• **Dataset entries**

..............................

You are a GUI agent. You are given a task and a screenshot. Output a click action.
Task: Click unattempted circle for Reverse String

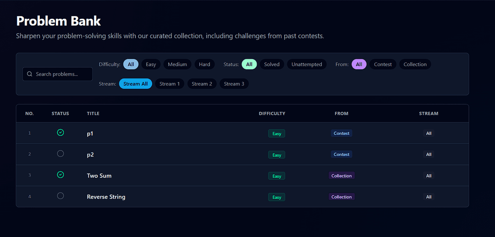point(61,196)
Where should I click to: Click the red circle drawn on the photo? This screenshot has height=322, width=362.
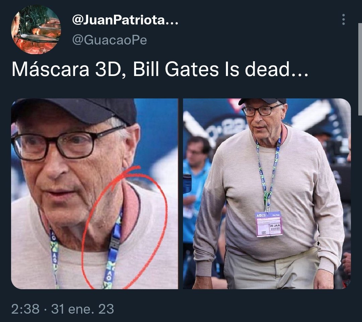point(125,227)
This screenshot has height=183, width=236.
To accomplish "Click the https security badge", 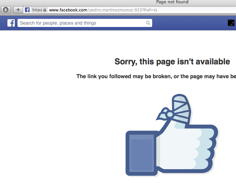I will pos(39,10).
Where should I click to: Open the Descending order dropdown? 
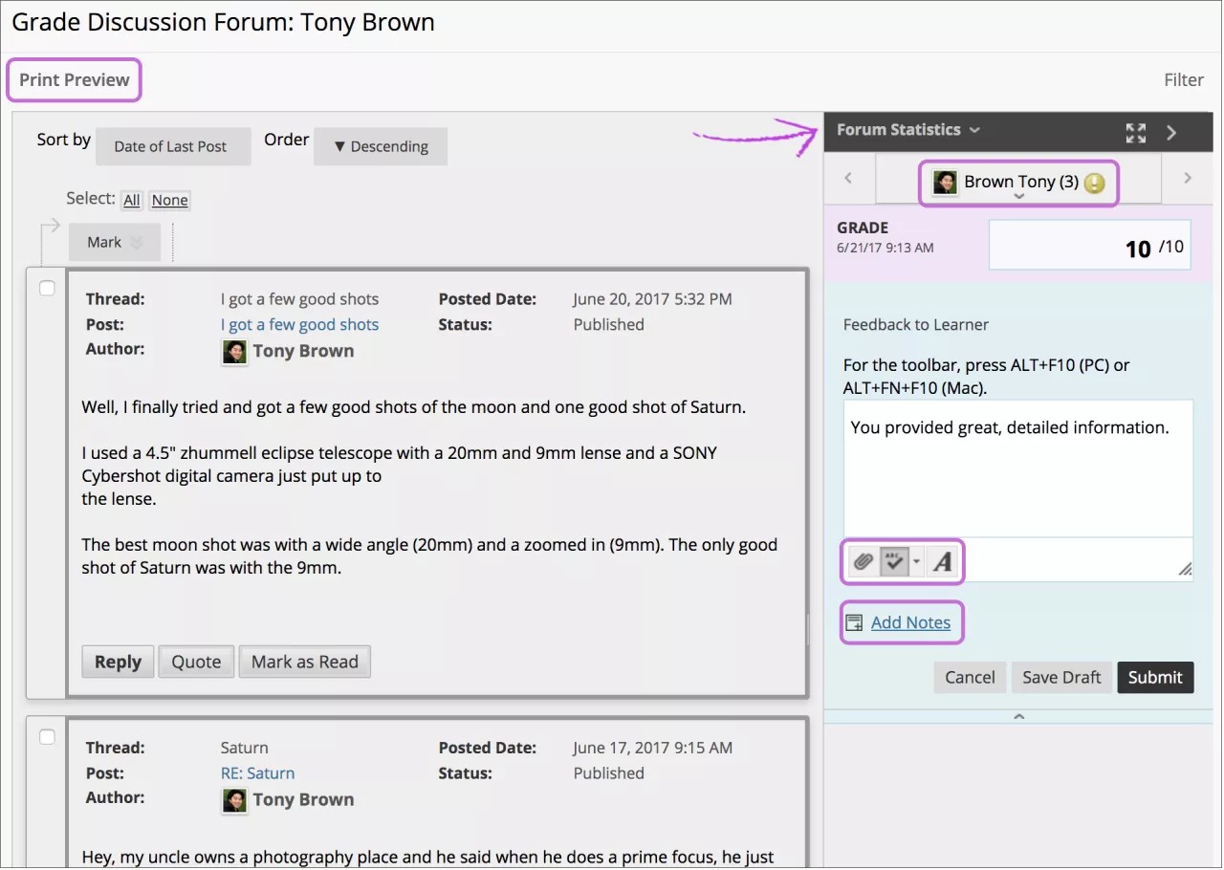(381, 146)
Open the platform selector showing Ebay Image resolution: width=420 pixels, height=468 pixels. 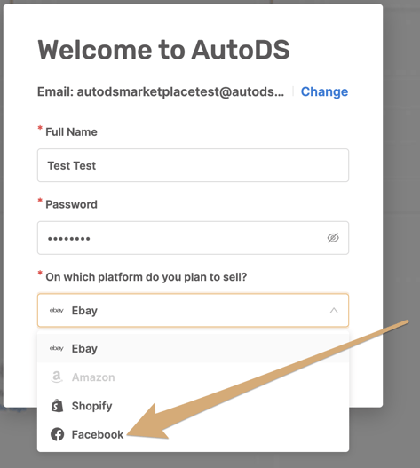(x=194, y=311)
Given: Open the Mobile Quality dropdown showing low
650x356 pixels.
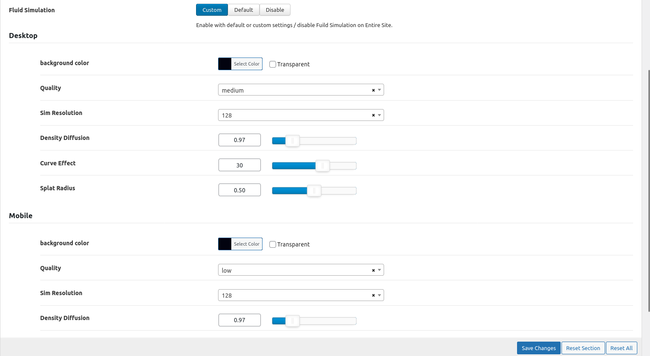Looking at the screenshot, I should pyautogui.click(x=296, y=270).
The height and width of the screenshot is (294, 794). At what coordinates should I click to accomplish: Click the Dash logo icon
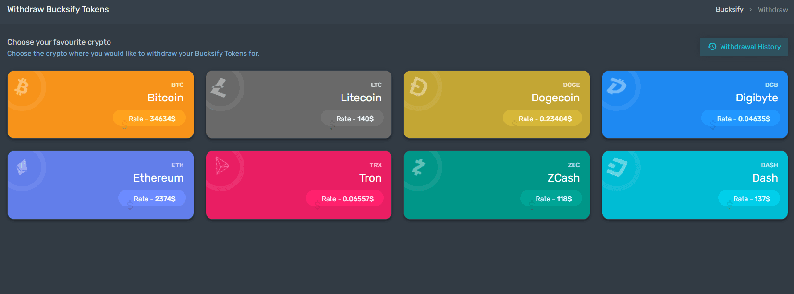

..............................

Starting at the line that contains "650x356 pixels.", please write out every line to the end of the entries, inclusive, copied exactly and with pictures omitted.

650x356 pixels.
Looking at the screenshot, I should pyautogui.click(x=296, y=270).
The height and width of the screenshot is (294, 794). At what coordinates should I click to accomplish: Click the Dash logo icon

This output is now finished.